Yabella dan Nyonya Marleen kembali mengintip dari balik tembok, tetapi mereka tidak melihat keberadaan seseorang. Kosong dan sunyi.
Yabella berlari ke arah jalanan kecil itu, kepalanya celingak-celinguk mencari keberadaan Abdelino. Ia tidak mungkin salah lihat, pria itu adalah sahabatnya. Namun, ia tidak melihat satu orang pun berada di tempat itu. Nyonya Marleen berjalan mendekati Yabella.
“Menjauh dari pria itu, jika terjadi hal janggal, jangan ceritakan kepadanya. Ingat pesanku Yabella,” ujar Nyonya Marleen dengan penuh tekanan di setiap katanya.
Tidak lama kemudian, kabut tebal menutupi mereka. Dalam sekejap, Nyonya Marleen sudah hilang dari pandangan Yabella. Yabella pun merasa kedinginan, ia baru menyadari bahwa jaket denimnya tertinggal di dalam perpustakaan.
“Sial, aku harus kembali melewati jalanan becek itu,” gumam Yabella dengan malas.
Yabella kembali berjalan mendekati lorong, tetapi di ujung pintu perpustakaan, gadis anggun itu bersama empat pria dengan jubah hitam berlambang segitiga bermata satu, tengah berusaha mendobrak pintu perpustakaan. Sebuah hal menakjubkan terjadi, saat ukiran-ukiran bunga yang terdapat di pintu cokelat, merambat dan mengurung pintu dengan kokoh. Seolah, pintu itu sebuah perisai kuat yang menghalangi mereka masuk.
Yabella ketakutan, saat melihat tiga pria dengan jubah panjang hitam itu, tidak memiliki kaki. Mereka melayang seperti hantu. Yabella bergidik ngeri dan berjalan mundur, sampai ia terpeleset oleh sampah plastik.
“Auw,” Yabella meringis nyeri.
Suara itu memancing mereka untuk mendekati Yabella yang bersembunyi di balik tembok dengan ketakutan. Keringat bercucuran dan tubuh gemetar.

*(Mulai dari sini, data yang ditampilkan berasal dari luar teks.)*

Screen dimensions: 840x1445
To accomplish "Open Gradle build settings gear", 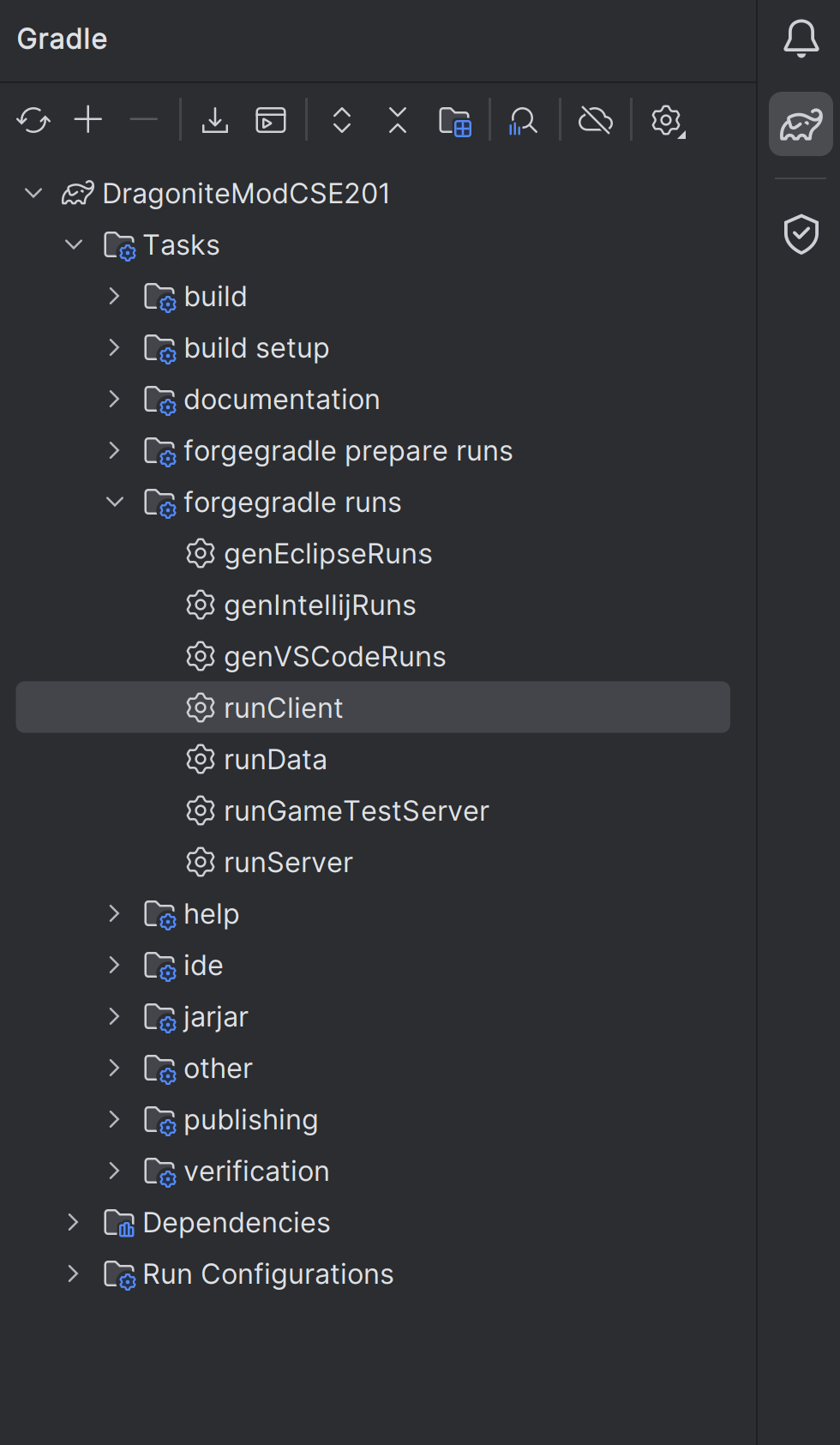I will coord(667,121).
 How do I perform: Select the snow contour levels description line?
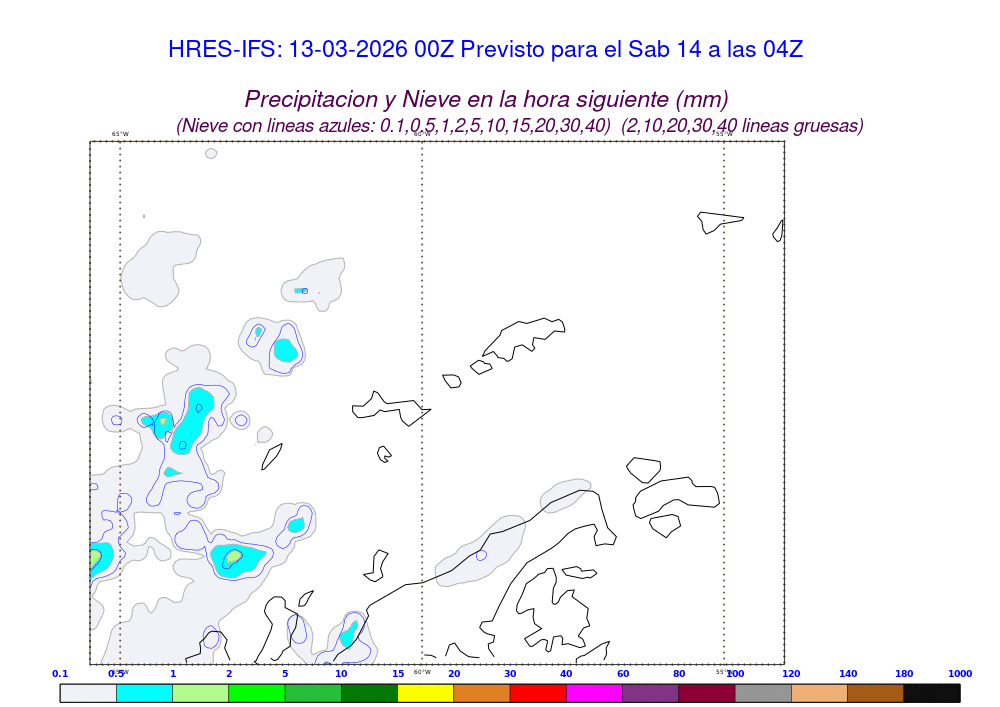(519, 126)
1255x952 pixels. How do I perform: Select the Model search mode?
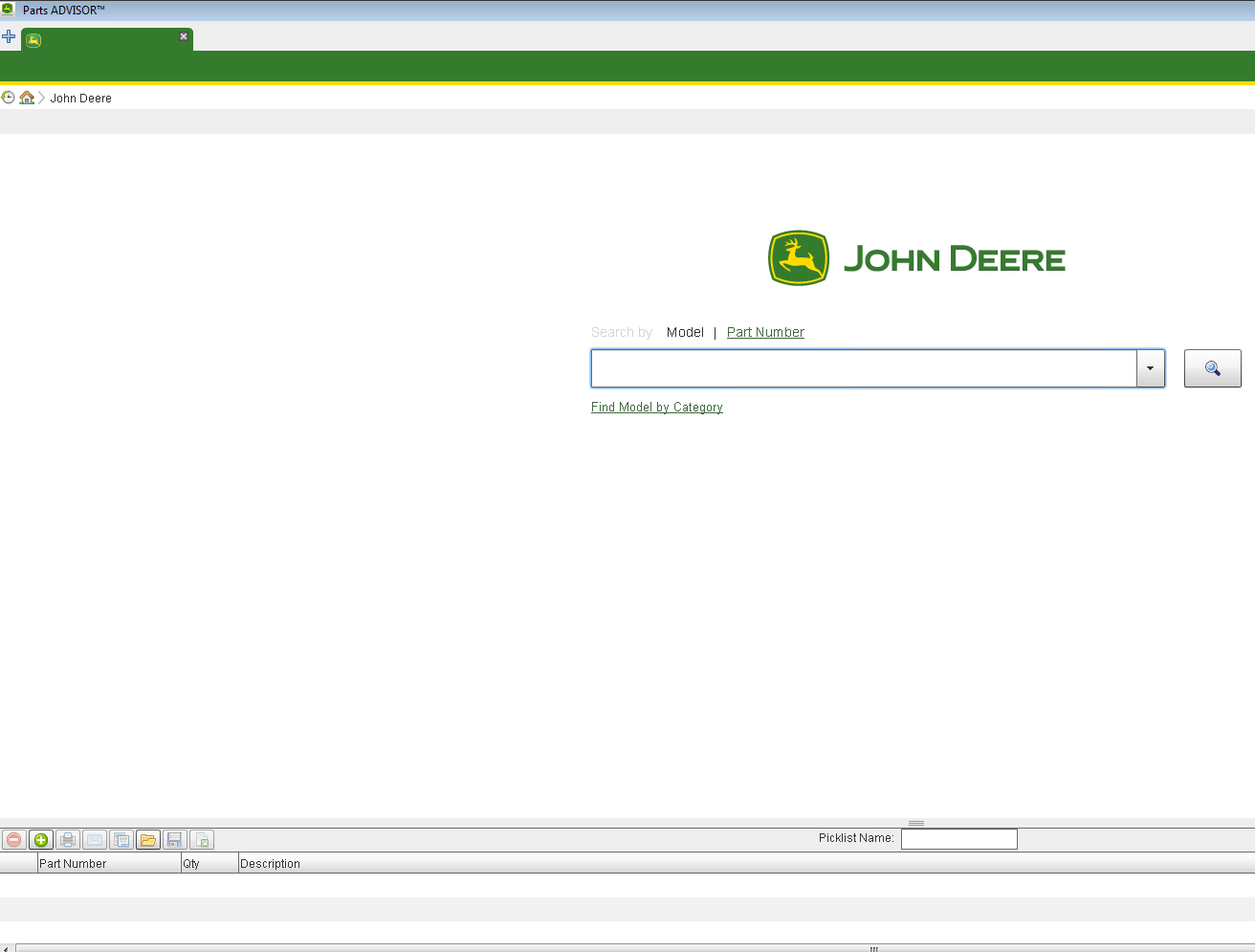(685, 332)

“Aku mohon, jangan mendekat,” Yabella membatin.
Yabella hanya mendengar satu langkah kaki yang berjalan mendekat. Langkah kaki yang kuat dan penuh entakkan ke lantai keramik. Suara cipratan dari genangan air, semakin memacu detak jantung Yabella. Sosok itu semakin dekat.